BEGIN Entries shown

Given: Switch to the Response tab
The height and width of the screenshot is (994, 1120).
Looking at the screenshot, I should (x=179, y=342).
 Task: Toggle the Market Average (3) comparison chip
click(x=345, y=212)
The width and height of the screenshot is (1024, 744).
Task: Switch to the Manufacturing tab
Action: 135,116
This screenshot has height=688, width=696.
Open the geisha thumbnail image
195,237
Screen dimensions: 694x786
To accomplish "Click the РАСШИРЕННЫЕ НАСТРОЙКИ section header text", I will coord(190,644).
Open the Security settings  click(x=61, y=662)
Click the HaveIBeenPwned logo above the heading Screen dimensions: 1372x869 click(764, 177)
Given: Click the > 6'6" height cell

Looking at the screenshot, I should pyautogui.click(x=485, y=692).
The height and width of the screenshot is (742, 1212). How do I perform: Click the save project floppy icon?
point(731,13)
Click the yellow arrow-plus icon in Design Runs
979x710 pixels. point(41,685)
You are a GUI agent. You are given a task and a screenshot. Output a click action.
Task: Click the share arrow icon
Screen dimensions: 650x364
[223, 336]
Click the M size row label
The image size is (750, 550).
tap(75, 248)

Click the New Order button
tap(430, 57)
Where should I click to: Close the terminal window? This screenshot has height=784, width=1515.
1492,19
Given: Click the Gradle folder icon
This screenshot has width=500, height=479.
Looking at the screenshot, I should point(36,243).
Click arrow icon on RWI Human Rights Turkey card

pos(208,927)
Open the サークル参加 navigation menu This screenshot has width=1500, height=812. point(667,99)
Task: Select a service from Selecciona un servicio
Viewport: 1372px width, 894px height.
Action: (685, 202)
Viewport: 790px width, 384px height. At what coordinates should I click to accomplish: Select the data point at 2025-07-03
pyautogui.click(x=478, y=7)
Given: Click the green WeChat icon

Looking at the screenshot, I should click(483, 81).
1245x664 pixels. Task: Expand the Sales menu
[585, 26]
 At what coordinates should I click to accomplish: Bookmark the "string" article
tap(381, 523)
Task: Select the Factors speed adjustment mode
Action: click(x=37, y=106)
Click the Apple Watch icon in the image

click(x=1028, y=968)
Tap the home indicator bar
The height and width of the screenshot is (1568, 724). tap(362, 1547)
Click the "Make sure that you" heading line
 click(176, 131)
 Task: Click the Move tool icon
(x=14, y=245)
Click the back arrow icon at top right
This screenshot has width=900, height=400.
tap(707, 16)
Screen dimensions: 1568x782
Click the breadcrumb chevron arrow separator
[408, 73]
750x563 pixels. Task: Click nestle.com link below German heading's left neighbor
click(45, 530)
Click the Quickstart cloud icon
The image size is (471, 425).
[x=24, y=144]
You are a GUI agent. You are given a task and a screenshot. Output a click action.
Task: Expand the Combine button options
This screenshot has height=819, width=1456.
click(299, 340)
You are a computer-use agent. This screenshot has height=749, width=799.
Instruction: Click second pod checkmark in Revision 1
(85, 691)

END Entries shown

» What the exercise asks: Reproduce the entries above verbatim, beginning with the first line and continuing down through the line that contains "Click the HaveIBeenPwned", including that line.

» Task solution:
Given: Switch to the Response tab
The height and width of the screenshot is (994, 1120).
Looking at the screenshot, I should (x=179, y=342).
 Task: Toggle the Market Average (3) comparison chip
click(x=345, y=212)
The width and height of the screenshot is (1024, 744).
Task: Switch to the Manufacturing tab
Action: 135,116
This screenshot has height=688, width=696.
Open the geisha thumbnail image
195,237
Screen dimensions: 694x786
To accomplish "Click the РАСШИРЕННЫЕ НАСТРОЙКИ section header text", I will coord(190,644).
Open the Security settings  click(x=61, y=662)
Click the HaveIBeenPwned logo above the heading Screen dimensions: 1372x869 click(764, 177)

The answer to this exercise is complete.